**WORK INSTRUCTIONS**
[a] According to the Roger Baldwin biography, in what year did Baldwin retire from the ACLU leadership?
[b] Render this sentence from the Roger Baldwin biography into Spanish: "Baldwin was a well-known pacifist and author."
[c] Extend the Roger Baldwin biography, picking up after its final sentence.

**SUPPLIED TEXT**
***

Many of the ACLU's original landmark
cases took place under his direction, including the Scopes
Trial, the Sacco and Vanzetti murder trial, and its
challenge to the ban on James Joyce's Ulysses.
Baldwin was a well-known pacifist and author.
Biography
Early years
Roger Nash Baldwin was born in Wellesley, Massachusetts to Frank Fenno
Baldwin and Lucy Cushing Nash.
He earned his bachelor's and master's
degrees at Harvard University; afterwards, he moved to St. Louis
on the advice of Louis D. Brandeis. There he taught sociology at Washington University, worked as a social
worker and became chief probation
officer of the St. Louis Juvenile Court.
He also co-wrote Juvenile Courts and Probation with Bernard
Flexner at this time; this book became very influential in its era, and
was, in part, the foundation of Baldwin's national reputation.
Career
Baldwin was a member of the American Union Against Militarism
(AUAM), which opposed American involvement in World War
I, and spent a year in jail as a conscientious objector rather than submit to
the draft. After the passage of the Selective Service Act of 1917,
Baldwin called for the AUAM to create a legal division to protect the rights of
conscientious objectors.
On July 1, 1917, the AUAM responded by
creating the Civil Liberties Bureau (CLB), headed by
Baldwin. The CLB separated from the AUAM on October 1, 1917, renaming itself
the National Civil Liberties Bureau,
with Baldwin as director. In 1920, NCLB was renamed the American Civil
Liberties Union with Baldwin continuing as the ACLU's first executive director.
As director, Baldwin was integral to
the shape of the association's early character; it was under Baldwin's
leadership that the ACLU undertook some of its most famous cases, including the
Scopes
Trial, the Sacco and Vanzetti murder trial, and its
challenge to the ban on James Joyce's Ulysses.
Baldwin retired from the ACLU leadership in 1950. He remained active in
politics for the rest of his life; for example, he co-founded the International
League for the Rights of Man, which is now known as the International League for Human
Rights.

***

**DATA EXCERPT**
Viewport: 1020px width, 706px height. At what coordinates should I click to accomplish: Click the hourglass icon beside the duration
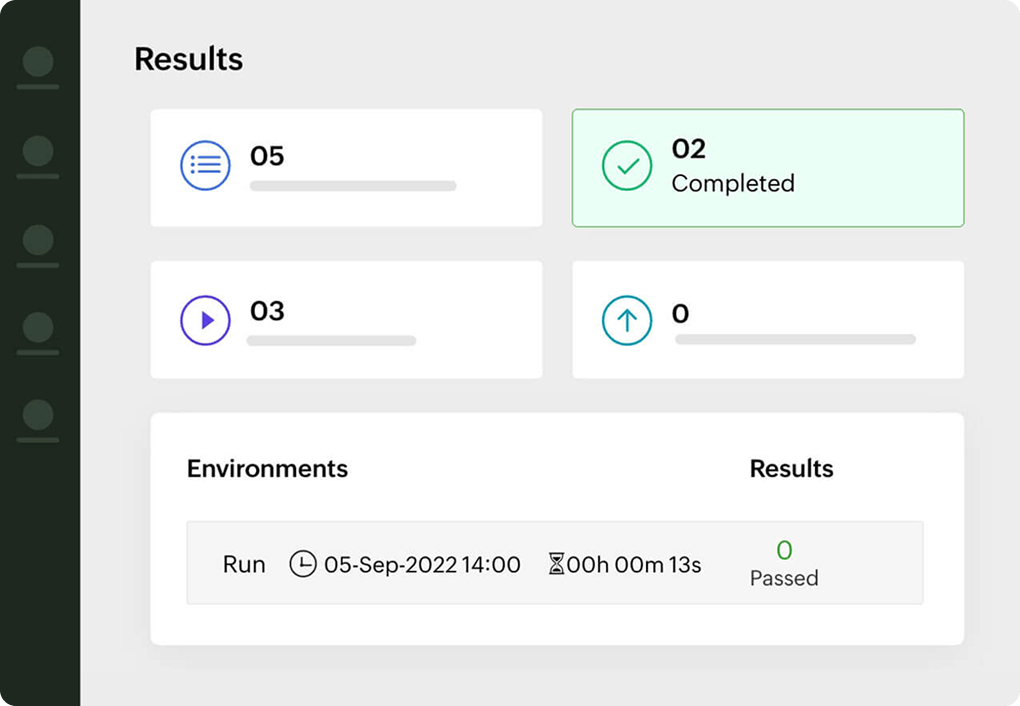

***

**ANSWERS FOR THE EXERCISE**
[a] 1950

[b] Baldwin fue un conocido pacifista y autor.

[c]
In St. Louis, Baldwin had been greatly
influenced by the radical social movement of the anarchist Emma
Goldman. He joined the Industrial Workers of the World. He
believed in democratic socialism.
In 1927, he had visited the Soviet
Union and wrote a book, Liberty Under the Soviets. Originally, at the
beginning of the ACLU, he had said, "Communism, of course, is the
goal." Later, however, as more and more information came out about Joseph
Stalin's regime in the Soviet Union, Baldwin became more and more
disillusioned with Soviet-style communism and called it "A NEW
SLAVERY" (capitalized in the original). He condemned "the inhuman
communist police state tyranny."
In the 1940s, Baldwin led the campaign
to purge the ACLU of Communist Party members.
In 1947, General Douglas
MacArthur invited him to Japan to foster the growth of civil liberties in that country.
In Japan, he founded the Japan Civil Liberties Union, and the
Japanese government awarded him the Order of the Rising Sun. In 1948, Germany
and Austria invited him for similar purposes. He was elected a Fellow of the American Academy of Arts and
Sciences in 1951.
Later years
President
Jimmy Carter awarded Baldwin the Medal of Freedom on 16 January 1981.
Death and legacy
Baldwin died of heart
failure on August 26, 1981 at Valley Hospital in Ridgewood, New Jersey.